Oil prices showed positive activity yesterday, Wednesday, after declining for three consecutive sessions, as a result of the decline in crude oil inventories in the United States and the increased risk of the impact of wildfires in Canada on oil supplies, which led to higher prices. Brent crude oil contracts for September delivery rose 40 cents, or 0.5%, to $81.41 per barrel. The price of US West Texas Intermediate crude oil for September delivery also rose 40 cents, or 0.5%, to $77.36 a barrel. West Texas Intermediate crude oil had lost about 7% during the previous three sessions, while Brent oil prices had lost about 5%.
The United States saw crude oil, gasoline and distillate product inventories decline for the fourth straight week, according to reports from the American Petroleum Institute citing market sources, reflecting strong demand in the world’s largest oil market. The sources reported that the American Petroleum Institute figures showed a decline in crude inventories by about 3.9 million barrels in the week ending July 19, a number that exceeds expectations that indicated an increase of about 0.7 million barrels. The institute’s data, which is usually considered an initial indicator of official inventory reports, indicates a continued decline in inventories for the fourth week, with expectations of an increase in demand for oil during the summer season, which witnesses great activity in the travel sector.
Gasoline inventories fell by 2.8 million barrels, and distillates fell by 1.5 million barrels, indicating continued strength in demand in the world’s largest fuel market. This development is also expected to maintain tensions in the oil markets in the near term. In another context, oil prices fell to their lowest level in six weeks on Tuesday, as Brent crude prices closed at their lowest level since June 9.
US diesel futures
US diesel futures also settled at their lowest levels since June 7, while gasoline futures closed at their lowest levels since June 14. The war in Gaza provided support to oil futures as investors priced in the risks of potential disruptions to global crude oil supplies in key production areas in the Middle East. Also affecting prices is that the US dollar strengthened to its highest level in nine days against a basket of other currencies. A stronger dollar makes oil more expensive in other countries, which can reduce demand for fuel.
The Federal Reserve raised interest rates aggressively in 2022 and 2023 to curb rising inflation. Higher interest rates increase borrowing costs for consumers and businesses, which may reduce economic growth and demand for oil. China surprised markets by cutting key short- and long-term interest rates on Monday, in its first large-scale move since last August, signaling its intention to boost growth in the world’s second-largest economy.
Analysts expected US energy companies to pull about 1.6 million barrels of crude oil from inventory during the week ending July 19. If this prediction comes true, it would be the first time US oil inventories have fallen for four consecutive weeks since September 2023. This decline compares to a decline of 600,000 barrels in the same week last year, and an average decline of 1.8 million barrels over the previous five years. (2019-2023)
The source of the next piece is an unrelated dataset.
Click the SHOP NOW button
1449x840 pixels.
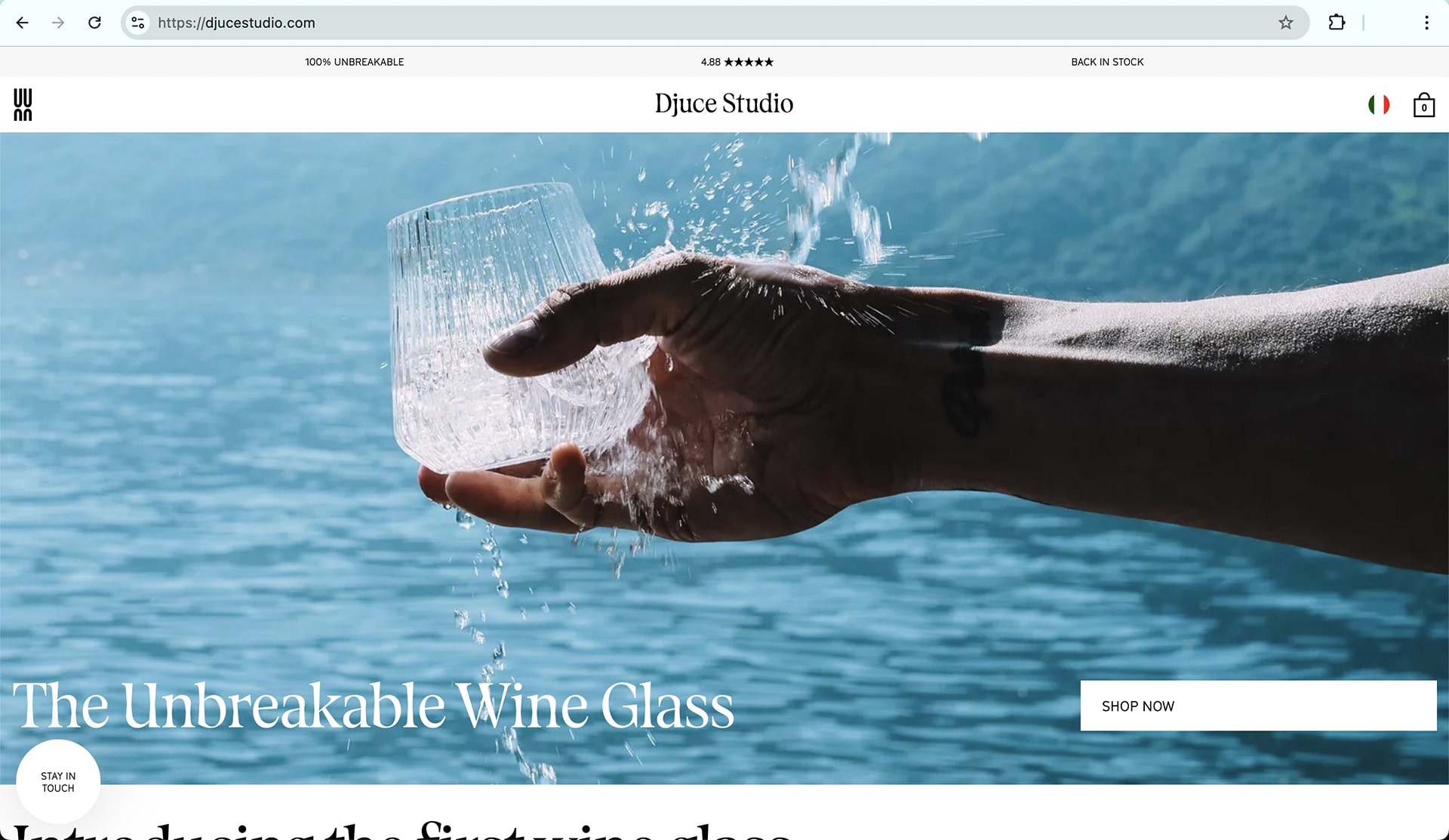(x=1258, y=706)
Oil analysts at Investing.com indicated that oil prices are rising as a result of unexpected shrinkage in US oil inventories. They explained that oil prices rose in Asian trading on Wednesday, recovering some of the recent losses, as a result of enhanced expectations of tight markets in the near term, based on industry data that showed a decline in US oil inventories.
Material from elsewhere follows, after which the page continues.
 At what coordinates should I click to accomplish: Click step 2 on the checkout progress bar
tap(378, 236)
Expectations of increased global oil production
Increased global oil production, coupled with the possibility of declining demand in China, the largest importer, is expected to keep oil markets adequately supplied in the coming months. China has been the main pain point for crude oil markets, amid growing uncertainty over the country’s economic recovery. Recent data showed that the country’s economy grew less than expected in the second quarter, while its oil imports declined sharply in June.
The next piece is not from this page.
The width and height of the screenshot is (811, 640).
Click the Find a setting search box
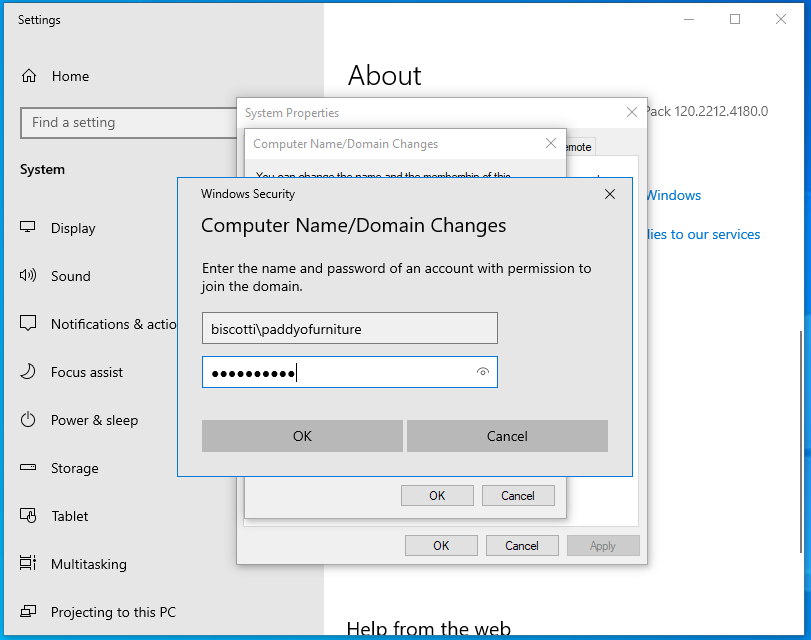128,123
For its part, the Russian government is considering imposing a ban on diesel exports due to the rise in local prices. Russia is the largest exporter of seaborne diesel in the world before the United States. Diesel is its most important petroleum product export, amounting to about 35 million metric tons annually, about three-quarters of which is shipped via pipelines. Russia suspended its diesel exports last fall for about two weeks, but resumed supplies from abroad via pipelines. Russia restricts gasoline exports and is scheduled to resume the ban on gasoline exports from August 1. Diesel exports may be banned if prices rise sharply, but no decision has been made yet, one of the sources said.
In India, an informed source said on Wednesday that the Indian company Reliance Industries had obtained approval from the United States to resume importing oil from Venezuela despite Washington’s sanctions. In April, the United States reimposed sanctions on the Venezuelan oil sector in response to President Nicolas Maduro’s failure to fulfill his election obligations but said some companies would be allowed to trade and operate in Venezuela. Before US oil sanctions were first imposed on Venezuela in 2019, Reliance was the second-largest buyer of Venezuelan oil after China’s CNBC.